Last Updated: February 23, 2023
The state of Qatar is located on a peninsula in the Arabian Gulf and has a land border only with Saudi Arabia. The capital Doha is located in the east of the country directly on the sea. The country has a population of around 2.5 million – almost 90 percent of whom are non-natives – and is slightly smaller than Schleswig-Holstein.
H.H. Sheikh Tamim bin Hamad Al-Thani has led the country as head of state and head of government since 2013, when his father abdicated in his favor. H.H. Sheikh Hamad bin Khalifa had initiated the country’s economic and political opening. In 1999, Qatar became the first country in the Gulf region with active and passive women’s suffrage at the municipal level. Since 2003, Qatar has had a new constitution that provides for a consultative assembly.

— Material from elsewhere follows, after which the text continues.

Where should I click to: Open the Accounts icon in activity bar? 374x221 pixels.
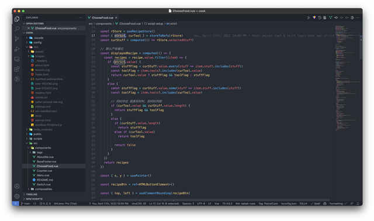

From a country whose economy was dominated by fishing and pearl diving, Qatar has rapidly developed into an industrial location since independence in 1971. The industrial and mining sectors contributed 35.3 percent of GDP in 2020, largely due to revenues from the oil industry. Between 1994 and 2017, Qatar’s share of oil production within the Organization of Petroleum Exporting Countries (OPEC) tripled to around five percent. Nevertheless, Qatar withdrew from OPEC at the end of 2018. This occurred against a backdrop of tensions between Qatar and some neighboring Gulf states, but the situation has eased significantly since early 2021.
Qatar is already focusing more on the gas market, as it has the third-largest natural gas reserves in the world and has been the largest exporter of liquefied natural gas (LNG) in recent years. This also resulted in an energy partnership with Germany, which is the fourth largest market for liquefied natural gas. It also has a thriving fertilizer production and aluminum industry.
Qatar’s leadership is now focusing more on diversifying the economy. Against the backdrop of the 2022 World Cup, the Vision Qatar 2030 infrastructure program has been implemented. It represents the transition to a knowledge-based society. Particular importance is attached to the financial services sector. In addition, the Qatar Investment Authority (QIA) sovereign wealth fund – one of the largest in the world – invests heavily in global equities such as Barclays Bank, Credit Suisse, Deutsche Bank, Hapag Lloyd, London Heathrow Airport and Volkswagen. Environmental protection also enjoys increasing political clout in Qatar, with the creation of a Ministry of Environment and a National Environmental Plan.
The need to include local majority partners in company start-ups has been weakened in recent years. In the areas of education, health, industry, agriculture and tourism, as well as in projects related to mineral resources and energy, such a partner is no longer mandatory. In other areas such as consulting services, IT, sports and tourism, 100 percent foreign participation is permitted. Qatar has been opening up to the Asian market for several years. Direct investment is also to be facilitated by the fact that the corporate tax rate for foreign companies remains constant at ten percent. Thanks to the government’s economic stimulus packages and the successful vaccination campaign, Qatar’s economy is recovering relatively quickly from the effects of the Covid-19 pandemic.